I agree with Elementilas that these are far from 100% accurate... more like 50% accurate at best. However, of the answers I deleted, several had "50% human" results, and some had "98% AI" results.

However, I use sites such as these as indicators, not as proof.

The one factor that I (and Stack Exchange) consider to be proof of AI content is the speed at which the answers are posted. I'm a pretty fast typist, but I cannot match the speed of AI, and the account that posted the AI content posted 20 answers in the space of a few hours. Long answers, some with around 700 words. Even typing at 60 words per minute, that means that an answer would take over 11 minutes to type, if the writer was typing at top speed, and in my experience at answering questions on WB SE, that doesn't happen.
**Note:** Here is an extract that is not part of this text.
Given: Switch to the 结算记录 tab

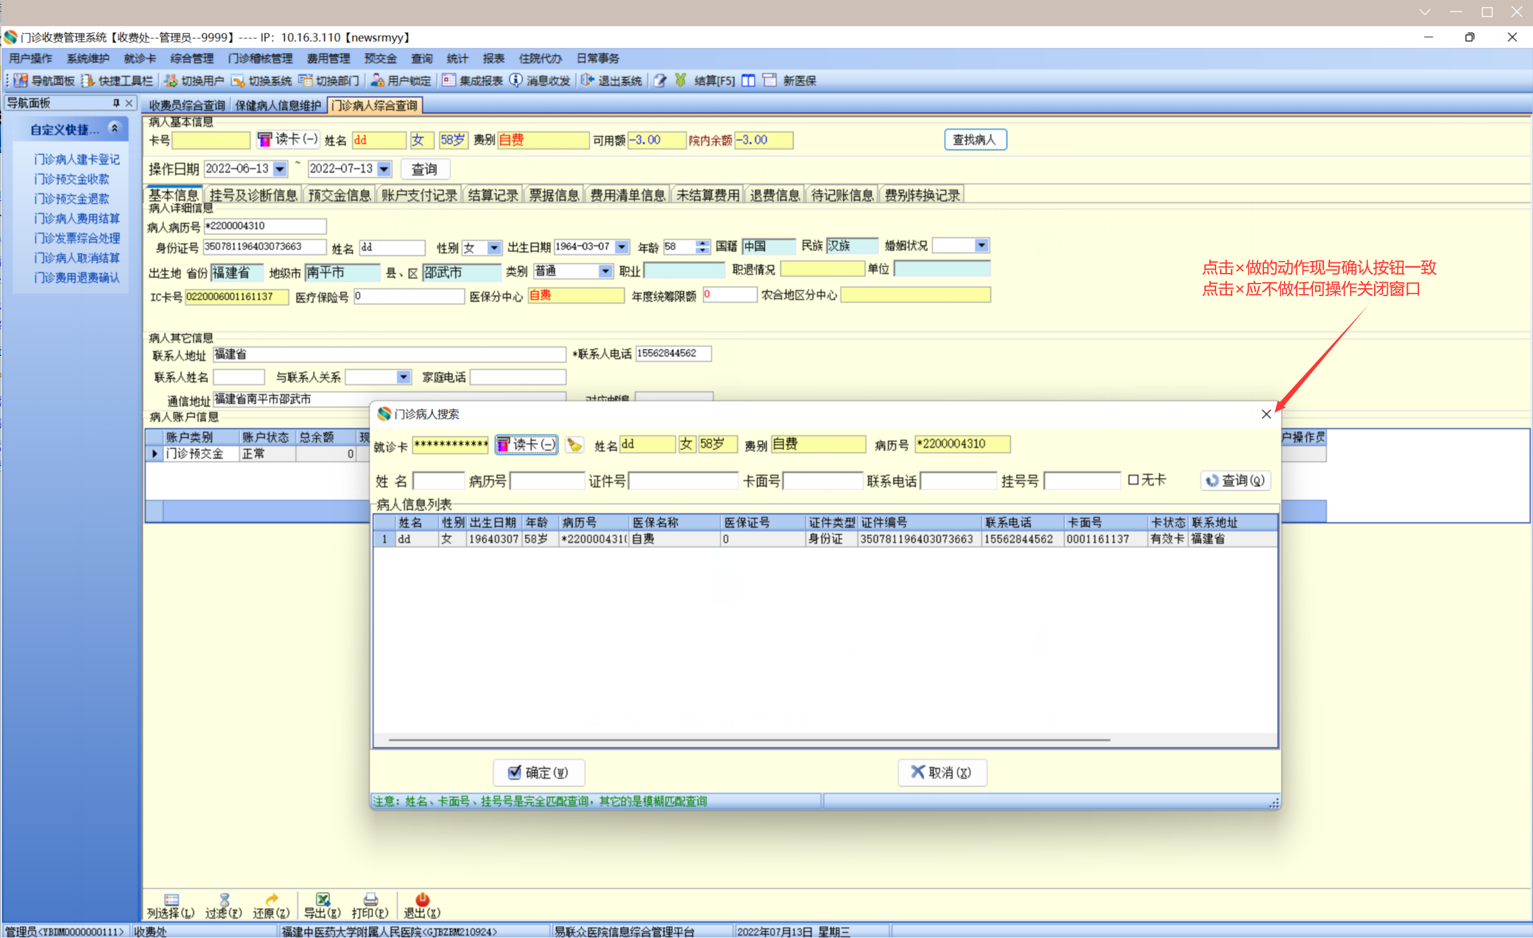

An answer like each of those should take around half an hour to create, and the user in question created 20 in just a few hours?

Inconcievable!

And yes, I do think that word means what I think it means, Inigo Montoya.
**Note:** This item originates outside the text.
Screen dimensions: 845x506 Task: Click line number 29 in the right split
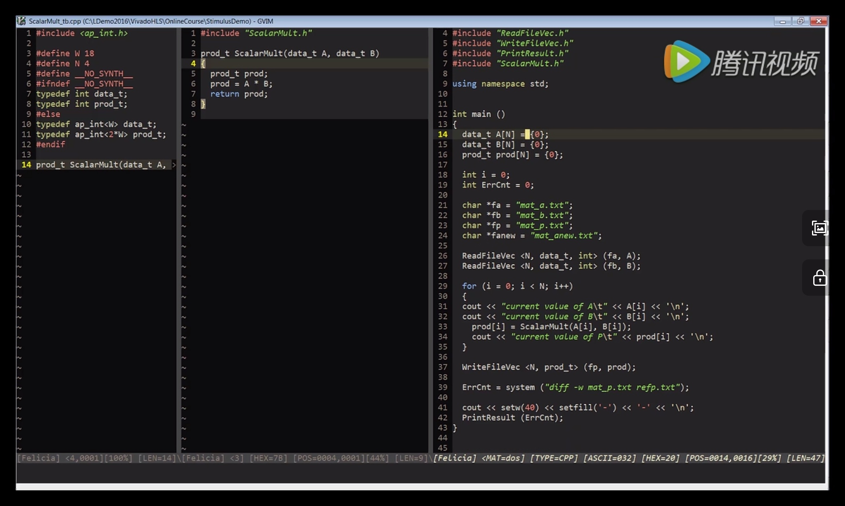[443, 286]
To elaborate further, I have seen other content on this site that is suspected to be AI-generated while acting as a moderator, content that has been detected as "100% human" by those AI detectors. However, since those answers were not posted along with a whole bunch of others at more or less the same time, and contained features not expected from AI, they haven't been deleted. Maybe they were AI, maybe they weren't, but I have to give the user the benefit of the doubt where doubt exists.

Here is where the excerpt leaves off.